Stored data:
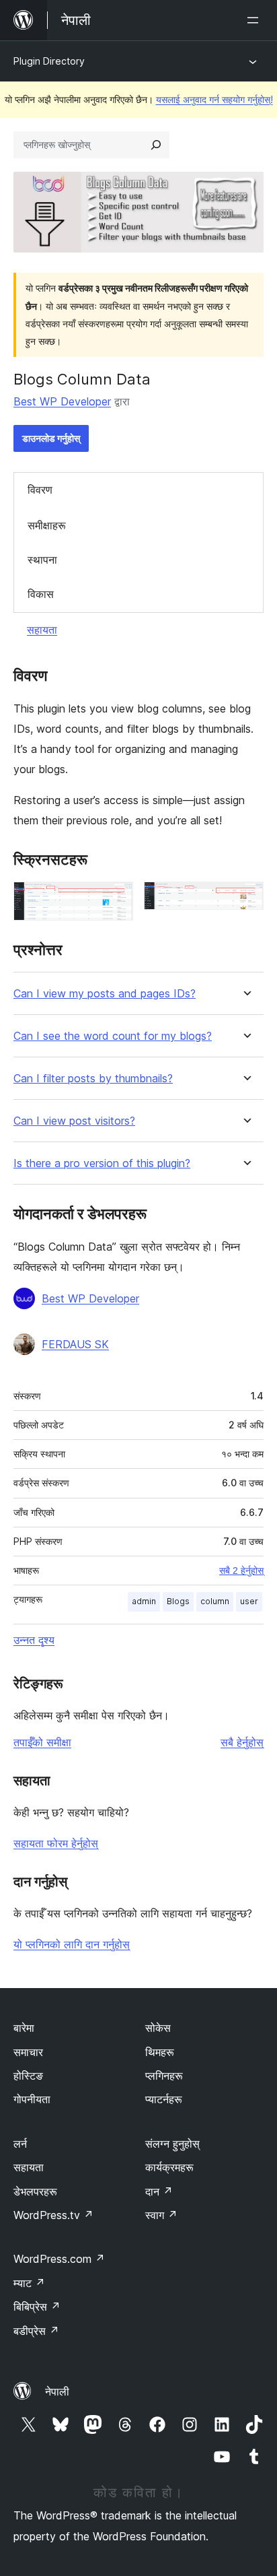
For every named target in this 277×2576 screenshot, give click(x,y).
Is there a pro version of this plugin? (101, 1163)
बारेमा (23, 2028)
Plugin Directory (49, 61)
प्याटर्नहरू (163, 2099)
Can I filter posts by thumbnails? (93, 1078)
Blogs (178, 1601)
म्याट (29, 2283)
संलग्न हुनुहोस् (172, 2143)
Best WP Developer (62, 401)
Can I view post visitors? (74, 1121)
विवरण (40, 489)
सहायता (42, 629)
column (214, 1601)
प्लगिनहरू (164, 2075)
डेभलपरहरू (35, 2191)
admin (144, 1601)
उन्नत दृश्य (33, 1640)
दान (159, 2191)
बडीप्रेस (36, 2331)
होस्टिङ (28, 2075)
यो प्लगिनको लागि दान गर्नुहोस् (71, 1944)
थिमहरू (159, 2052)
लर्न (20, 2143)
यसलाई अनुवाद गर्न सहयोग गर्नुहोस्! (214, 99)
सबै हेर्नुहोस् (242, 1742)
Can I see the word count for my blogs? (112, 1036)
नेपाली (57, 2391)
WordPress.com (59, 2259)
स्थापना (42, 559)
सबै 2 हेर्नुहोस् (241, 1570)
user (249, 1601)
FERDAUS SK (75, 1344)
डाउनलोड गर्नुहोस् (51, 438)
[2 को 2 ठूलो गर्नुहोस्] (245, 899)
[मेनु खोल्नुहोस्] (255, 20)
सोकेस (158, 2028)
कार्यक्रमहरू (169, 2167)
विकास (41, 594)
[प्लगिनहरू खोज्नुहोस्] (156, 144)
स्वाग (161, 2215)
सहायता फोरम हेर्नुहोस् (55, 1843)
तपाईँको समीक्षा (42, 1742)
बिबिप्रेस (37, 2306)
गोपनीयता (31, 2099)
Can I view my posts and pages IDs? (104, 993)
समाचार (28, 2052)
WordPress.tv (53, 2215)
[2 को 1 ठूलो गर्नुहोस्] (115, 899)
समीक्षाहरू (47, 525)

> _Problem description_:
Above are the entries; copy out every line among them that contains the word "posts".

> _Exercise solution_:
Can I filter posts by thumbnails? (93, 1078)
Can I view my posts and pages IDs? (104, 993)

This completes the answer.